Army Gen. David M. Rodriguez took over for Army Gen. Carter F. Ham, who is retiring after 39 years in uniform, including two years as an enlisted 82nd Airborne paratrooper.
Rodriguez served two tours in Iraq and two in Afghanistan, including as the No. 2 commander of coalition forces during the 2010 U.S. troop surge. He is a member of a high-achiever West Point class of 1976 that includes the Army's chief of staff, Gen. Ray Odierno.
Ham and Rodriguez made the switch at a ceremony presided over by the chairman of the Joint Chiefs of Staff, Gen. Martin Dempsey, at a hotel near Africa Command's Stuttgart headquarters.
Dempsey called Rodriguez well-suited to lead Africa Command, calling him "smart and decisive."
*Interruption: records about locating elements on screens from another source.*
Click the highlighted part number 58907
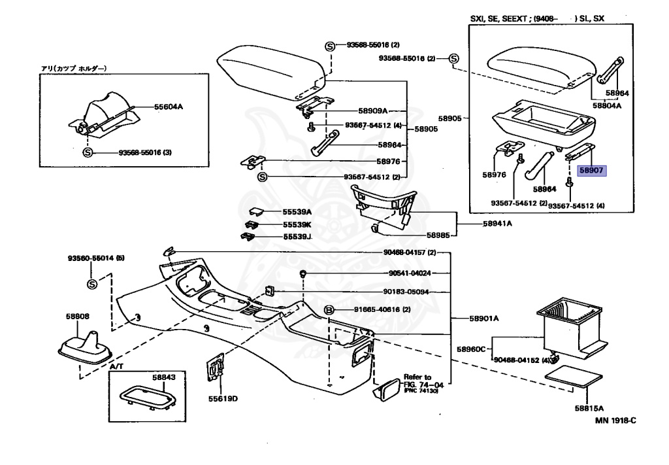click(x=592, y=171)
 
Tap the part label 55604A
click(x=169, y=107)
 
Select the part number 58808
click(x=78, y=317)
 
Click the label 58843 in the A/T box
click(x=164, y=377)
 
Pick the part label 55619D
click(x=223, y=399)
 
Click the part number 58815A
click(x=589, y=408)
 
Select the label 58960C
click(x=471, y=349)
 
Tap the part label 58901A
click(x=484, y=319)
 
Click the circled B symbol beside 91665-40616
click(x=329, y=310)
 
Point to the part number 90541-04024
click(x=410, y=273)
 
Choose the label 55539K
click(x=297, y=224)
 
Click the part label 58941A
click(x=497, y=223)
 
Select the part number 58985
click(x=438, y=235)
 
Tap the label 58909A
click(x=373, y=111)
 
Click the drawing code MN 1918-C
click(x=615, y=420)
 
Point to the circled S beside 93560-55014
click(x=92, y=284)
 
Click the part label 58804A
click(x=607, y=105)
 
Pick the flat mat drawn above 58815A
click(x=574, y=377)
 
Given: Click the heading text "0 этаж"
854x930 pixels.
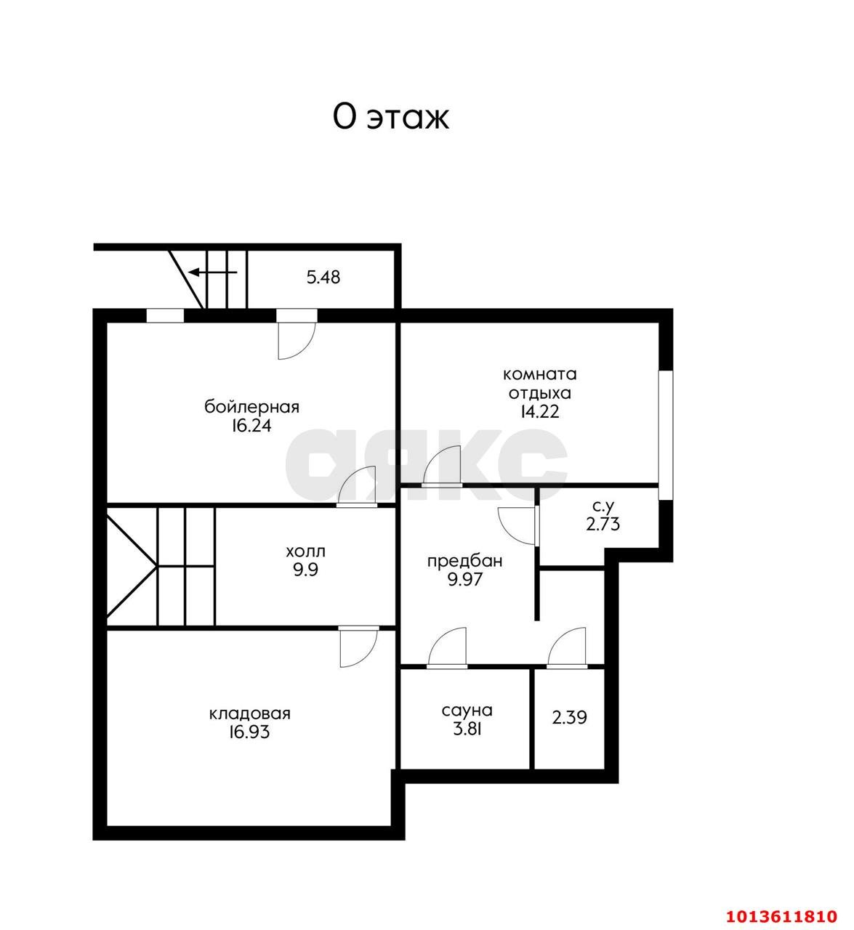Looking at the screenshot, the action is tap(390, 118).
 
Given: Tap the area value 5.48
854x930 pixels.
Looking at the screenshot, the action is tap(323, 278).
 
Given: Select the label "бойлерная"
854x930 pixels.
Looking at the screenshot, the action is tap(251, 407).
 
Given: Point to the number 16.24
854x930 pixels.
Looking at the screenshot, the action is tap(251, 426).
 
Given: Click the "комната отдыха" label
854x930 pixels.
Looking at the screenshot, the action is tap(540, 384).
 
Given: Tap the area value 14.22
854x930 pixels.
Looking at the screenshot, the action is tap(540, 412).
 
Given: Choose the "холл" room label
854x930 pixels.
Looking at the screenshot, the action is tap(306, 551).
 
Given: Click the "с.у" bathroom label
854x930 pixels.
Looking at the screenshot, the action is tap(603, 506).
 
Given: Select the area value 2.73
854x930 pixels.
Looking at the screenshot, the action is tap(603, 525).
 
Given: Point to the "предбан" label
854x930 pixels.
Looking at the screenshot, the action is tap(465, 562).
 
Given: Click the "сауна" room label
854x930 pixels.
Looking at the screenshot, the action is tap(467, 711).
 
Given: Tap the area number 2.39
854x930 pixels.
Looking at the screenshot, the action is tap(569, 718).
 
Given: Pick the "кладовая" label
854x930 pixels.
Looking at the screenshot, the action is tap(249, 713).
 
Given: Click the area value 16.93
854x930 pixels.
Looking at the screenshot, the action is tap(249, 732).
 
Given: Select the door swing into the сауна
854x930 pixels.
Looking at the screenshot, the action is tap(447, 648).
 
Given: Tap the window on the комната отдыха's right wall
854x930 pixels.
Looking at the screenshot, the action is tap(666, 435).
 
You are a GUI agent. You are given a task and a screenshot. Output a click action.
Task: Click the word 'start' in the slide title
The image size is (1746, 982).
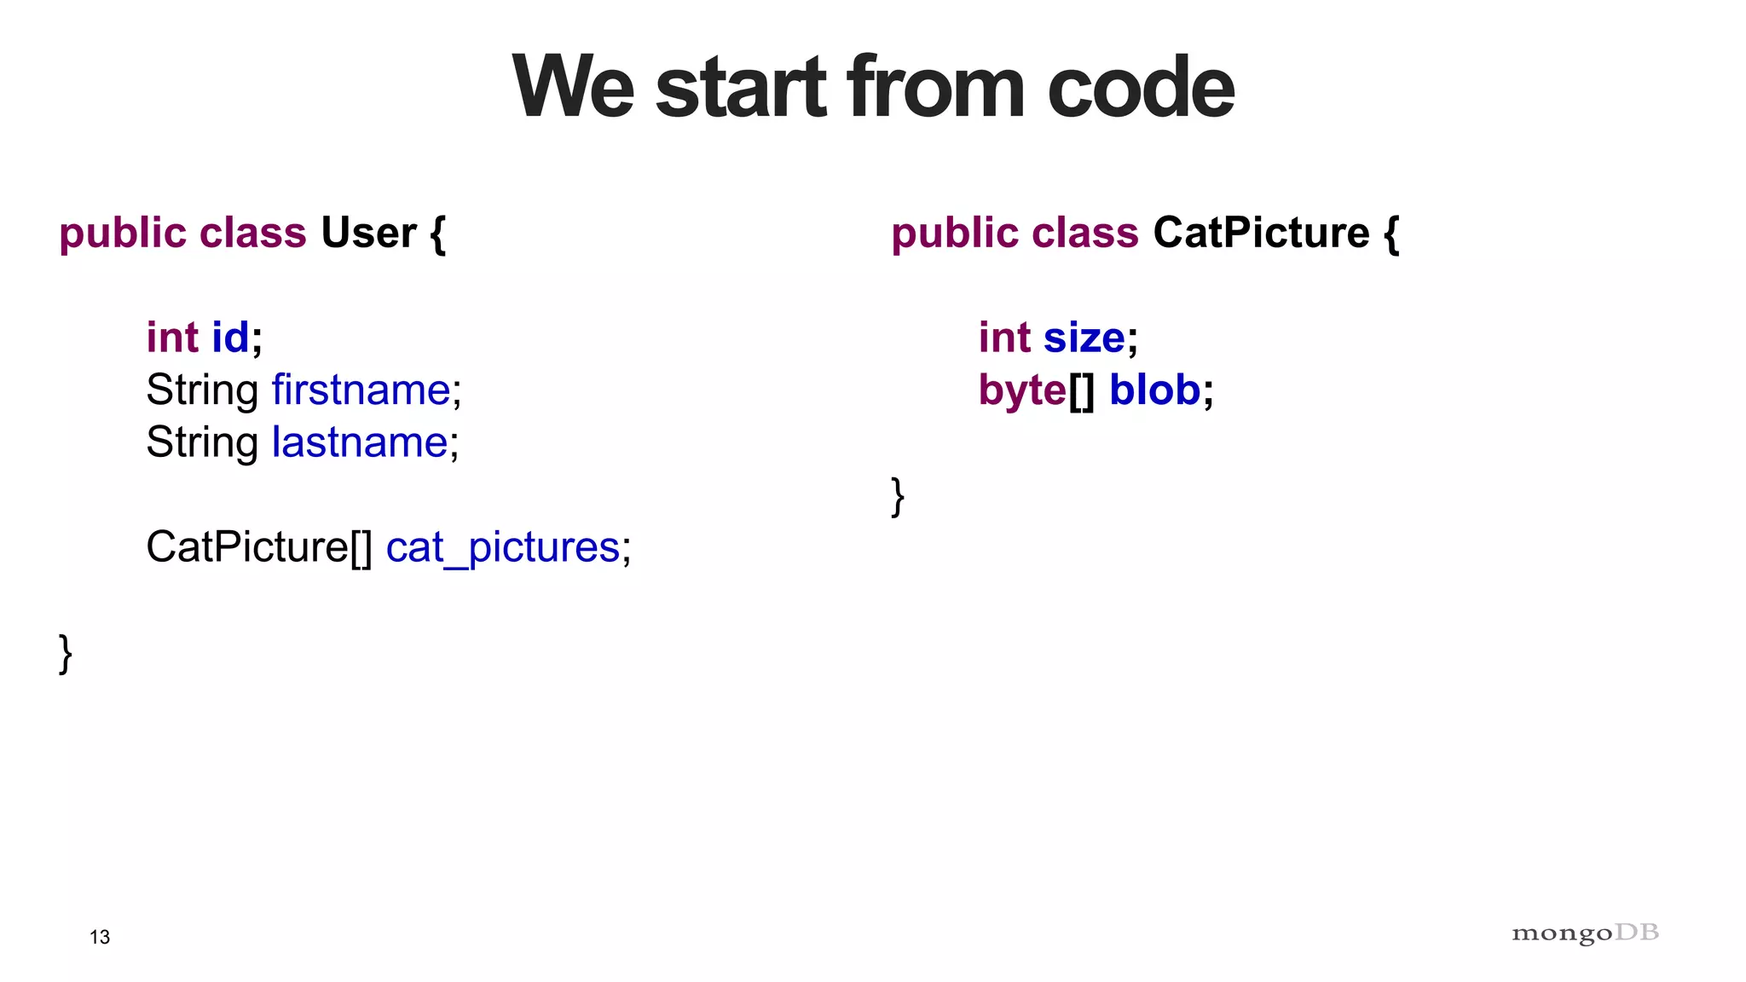741,87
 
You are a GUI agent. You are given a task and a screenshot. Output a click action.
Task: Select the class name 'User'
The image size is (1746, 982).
368,233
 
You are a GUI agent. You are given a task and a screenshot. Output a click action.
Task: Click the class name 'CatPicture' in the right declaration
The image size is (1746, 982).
1261,233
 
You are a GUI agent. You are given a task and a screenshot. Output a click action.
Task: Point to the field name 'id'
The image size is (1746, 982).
230,337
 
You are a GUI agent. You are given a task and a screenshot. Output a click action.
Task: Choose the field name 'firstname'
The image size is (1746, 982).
361,390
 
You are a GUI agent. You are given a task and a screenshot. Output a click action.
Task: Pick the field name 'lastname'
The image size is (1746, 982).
359,442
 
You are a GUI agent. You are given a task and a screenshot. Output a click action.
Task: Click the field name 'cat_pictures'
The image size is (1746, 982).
502,547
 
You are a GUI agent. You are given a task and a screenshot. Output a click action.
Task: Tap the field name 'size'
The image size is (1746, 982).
1084,337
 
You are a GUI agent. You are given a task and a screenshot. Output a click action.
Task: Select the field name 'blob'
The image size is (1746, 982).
1154,390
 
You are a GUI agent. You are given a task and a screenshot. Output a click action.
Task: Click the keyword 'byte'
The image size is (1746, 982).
1021,390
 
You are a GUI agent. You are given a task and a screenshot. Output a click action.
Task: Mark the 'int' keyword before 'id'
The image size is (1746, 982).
172,337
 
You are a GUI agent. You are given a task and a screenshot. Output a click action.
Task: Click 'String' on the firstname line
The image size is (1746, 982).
202,390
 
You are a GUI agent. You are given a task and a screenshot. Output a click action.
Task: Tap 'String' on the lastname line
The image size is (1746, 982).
202,443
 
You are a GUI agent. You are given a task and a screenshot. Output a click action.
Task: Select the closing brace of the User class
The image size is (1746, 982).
66,654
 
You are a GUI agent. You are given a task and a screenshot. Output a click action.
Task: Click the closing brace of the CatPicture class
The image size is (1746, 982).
898,496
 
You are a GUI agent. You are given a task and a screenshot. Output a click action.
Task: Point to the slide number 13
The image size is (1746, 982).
100,937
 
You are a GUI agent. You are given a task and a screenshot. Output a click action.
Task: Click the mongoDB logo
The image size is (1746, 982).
1585,933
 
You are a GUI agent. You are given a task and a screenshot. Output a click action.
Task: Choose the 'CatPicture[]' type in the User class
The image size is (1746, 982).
259,547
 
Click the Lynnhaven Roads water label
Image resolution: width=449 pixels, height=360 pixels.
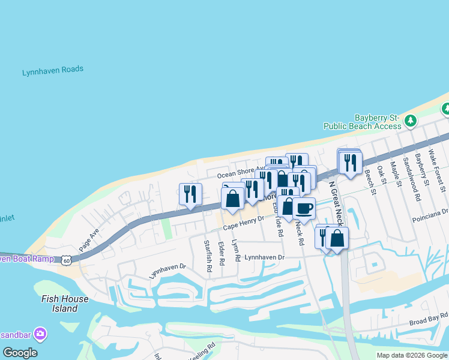click(53, 71)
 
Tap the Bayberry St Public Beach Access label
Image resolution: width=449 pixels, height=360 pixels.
click(362, 122)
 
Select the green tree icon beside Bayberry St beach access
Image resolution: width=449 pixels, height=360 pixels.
click(411, 121)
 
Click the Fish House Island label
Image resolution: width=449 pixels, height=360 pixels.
click(65, 304)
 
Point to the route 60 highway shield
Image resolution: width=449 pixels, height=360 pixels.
click(66, 260)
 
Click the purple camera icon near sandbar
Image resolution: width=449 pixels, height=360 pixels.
click(40, 333)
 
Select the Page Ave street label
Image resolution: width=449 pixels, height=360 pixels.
click(88, 239)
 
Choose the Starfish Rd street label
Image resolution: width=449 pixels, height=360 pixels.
click(208, 256)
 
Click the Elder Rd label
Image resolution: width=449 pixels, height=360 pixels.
click(221, 253)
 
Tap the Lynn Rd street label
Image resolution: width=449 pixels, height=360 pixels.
click(236, 250)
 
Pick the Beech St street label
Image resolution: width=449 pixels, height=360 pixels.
click(369, 182)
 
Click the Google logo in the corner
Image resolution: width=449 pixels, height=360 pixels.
click(20, 353)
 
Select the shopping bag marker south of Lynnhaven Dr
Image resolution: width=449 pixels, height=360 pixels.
click(337, 238)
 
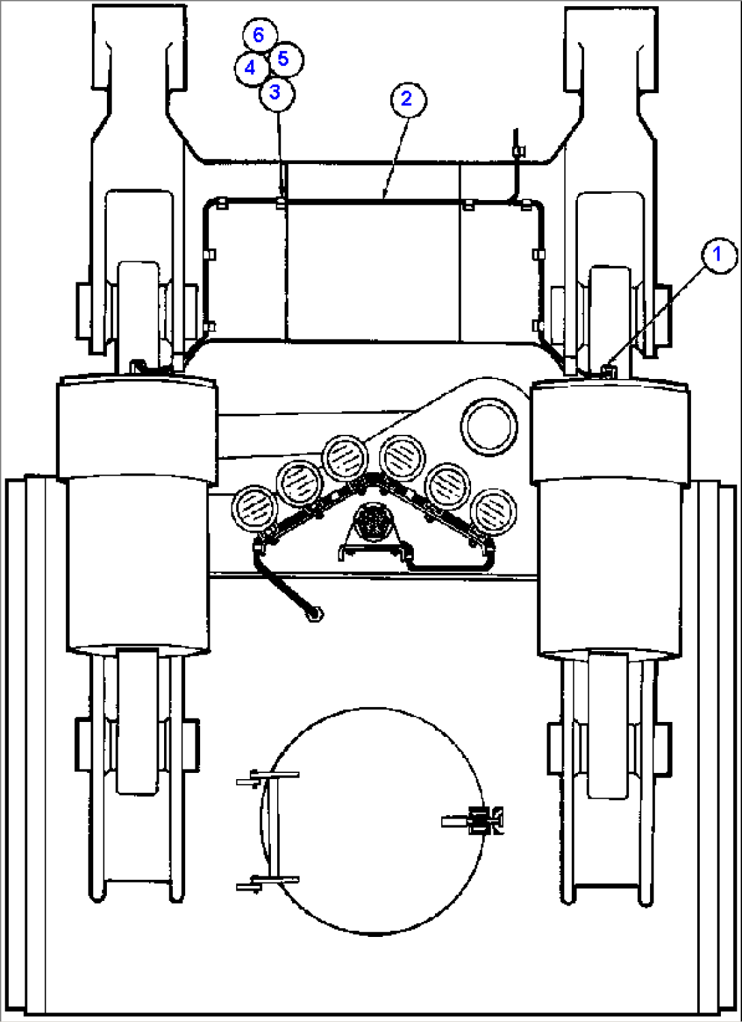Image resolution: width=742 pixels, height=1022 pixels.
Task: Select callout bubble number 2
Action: [408, 99]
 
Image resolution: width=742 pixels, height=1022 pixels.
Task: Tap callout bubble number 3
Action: [276, 93]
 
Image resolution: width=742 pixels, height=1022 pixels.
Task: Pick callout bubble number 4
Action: [251, 68]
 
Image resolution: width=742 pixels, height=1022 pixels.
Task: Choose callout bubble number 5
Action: [285, 59]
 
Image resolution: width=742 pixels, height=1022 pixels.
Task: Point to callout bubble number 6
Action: [259, 35]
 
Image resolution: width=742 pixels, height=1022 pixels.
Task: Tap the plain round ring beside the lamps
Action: [489, 425]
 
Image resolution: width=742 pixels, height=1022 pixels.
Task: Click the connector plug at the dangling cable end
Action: [314, 614]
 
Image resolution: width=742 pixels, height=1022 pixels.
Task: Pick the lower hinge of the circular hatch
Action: [268, 883]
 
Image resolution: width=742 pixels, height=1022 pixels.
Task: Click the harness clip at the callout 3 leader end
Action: [281, 202]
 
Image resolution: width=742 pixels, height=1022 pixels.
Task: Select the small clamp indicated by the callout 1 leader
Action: [609, 370]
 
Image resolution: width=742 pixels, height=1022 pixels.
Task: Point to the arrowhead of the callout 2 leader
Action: [385, 197]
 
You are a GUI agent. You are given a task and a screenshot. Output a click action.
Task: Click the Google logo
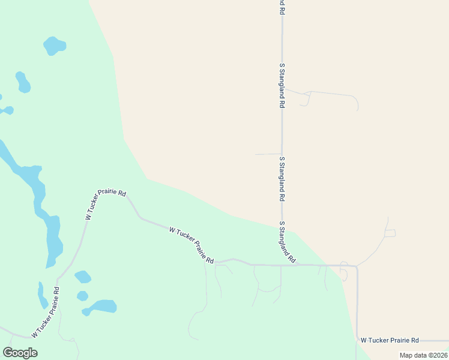[20, 353]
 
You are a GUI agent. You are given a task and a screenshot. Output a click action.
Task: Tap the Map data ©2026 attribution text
[423, 355]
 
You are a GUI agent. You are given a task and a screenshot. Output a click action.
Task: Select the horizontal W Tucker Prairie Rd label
[389, 340]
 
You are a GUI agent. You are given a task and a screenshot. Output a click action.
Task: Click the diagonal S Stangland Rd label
[287, 243]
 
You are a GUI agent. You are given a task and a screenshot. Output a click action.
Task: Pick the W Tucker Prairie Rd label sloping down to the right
[191, 245]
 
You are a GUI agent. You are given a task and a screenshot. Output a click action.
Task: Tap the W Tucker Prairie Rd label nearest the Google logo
[46, 312]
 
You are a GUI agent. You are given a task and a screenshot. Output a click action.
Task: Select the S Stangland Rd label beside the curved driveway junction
[282, 85]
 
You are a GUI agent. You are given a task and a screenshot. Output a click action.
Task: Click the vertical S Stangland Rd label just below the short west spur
[282, 179]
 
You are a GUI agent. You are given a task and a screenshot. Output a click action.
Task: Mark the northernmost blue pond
[54, 46]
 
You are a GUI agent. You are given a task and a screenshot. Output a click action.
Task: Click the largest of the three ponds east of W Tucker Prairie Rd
[100, 307]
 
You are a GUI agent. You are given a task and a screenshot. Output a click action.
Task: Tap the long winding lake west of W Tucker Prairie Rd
[36, 198]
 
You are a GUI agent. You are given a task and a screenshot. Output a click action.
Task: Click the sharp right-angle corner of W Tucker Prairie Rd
[357, 266]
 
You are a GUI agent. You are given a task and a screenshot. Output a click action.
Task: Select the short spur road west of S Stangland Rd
[268, 154]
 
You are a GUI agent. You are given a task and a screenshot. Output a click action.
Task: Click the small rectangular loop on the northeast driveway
[390, 233]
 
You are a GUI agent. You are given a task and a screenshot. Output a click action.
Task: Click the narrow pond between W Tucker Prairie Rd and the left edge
[42, 296]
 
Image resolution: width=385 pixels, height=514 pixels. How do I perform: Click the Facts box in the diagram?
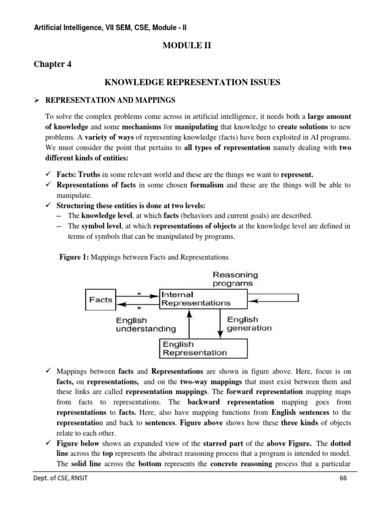coord(101,300)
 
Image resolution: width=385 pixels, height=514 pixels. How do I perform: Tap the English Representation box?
coord(203,348)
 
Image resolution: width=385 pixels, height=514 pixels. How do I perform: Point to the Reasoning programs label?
coord(235,279)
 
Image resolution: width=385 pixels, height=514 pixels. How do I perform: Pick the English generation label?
coord(249,324)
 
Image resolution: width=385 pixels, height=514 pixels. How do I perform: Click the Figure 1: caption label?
coord(74,257)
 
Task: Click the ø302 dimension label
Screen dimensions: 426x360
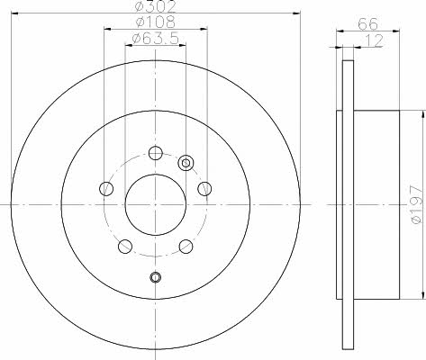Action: (155, 6)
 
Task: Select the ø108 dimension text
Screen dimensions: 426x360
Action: (156, 22)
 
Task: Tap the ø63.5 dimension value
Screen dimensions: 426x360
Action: (156, 38)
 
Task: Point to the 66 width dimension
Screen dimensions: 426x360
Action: (367, 24)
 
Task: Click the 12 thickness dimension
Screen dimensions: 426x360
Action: (374, 40)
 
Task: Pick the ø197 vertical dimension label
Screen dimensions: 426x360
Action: (418, 204)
Notable for his absence was Defense Secretary Chuck Hagel. He sent two letters
- one read for him at a retirement ceremony for Ham and another at the formal change-of-command ceremony. Dempsey said Hagel had been "held" in Washington on other business.
Since its creation in 2007, Africa Command has grown from a relative backwater to arguably one of the most important commands in the U.S. military establishment. That is largely due to rising concern about Islamic extremists in the region, including a group known as al-Qaida in the Islamic Maghreb, which gained strength following the March 2012 coup d'etat in Mali.
Other extremist groups of particular concern to the U.S. are Boko Haram in Nigeria, and al-Shabaab in Somalia.
Africa Command's area of responsibility covers the entire African continent minus Egypt.
As the Africa Command chief, Ham managed the U.S. portion of a 2011 coalition campaign to establish a no-fly zone over Libya in support of rebels whose uprising led to the violent overthrow of long-time strongman Moammar Ghadafi. A low point for Ham was the terrorist attack on U.S. government compounds in the Libyan city of Benghazi last September that killed our Americans, including Ambassador Christopher Stevens.
A U.S. government official said Thursday that extremist and criminal elements in Benghazi still pose serious threats, underscored by recent assassinations of Libyan government officials in the city. The official, who spoke on condition of anonymity in order to discuss internal U.S. assessments, said the situation in Benghazi is "not encouraging."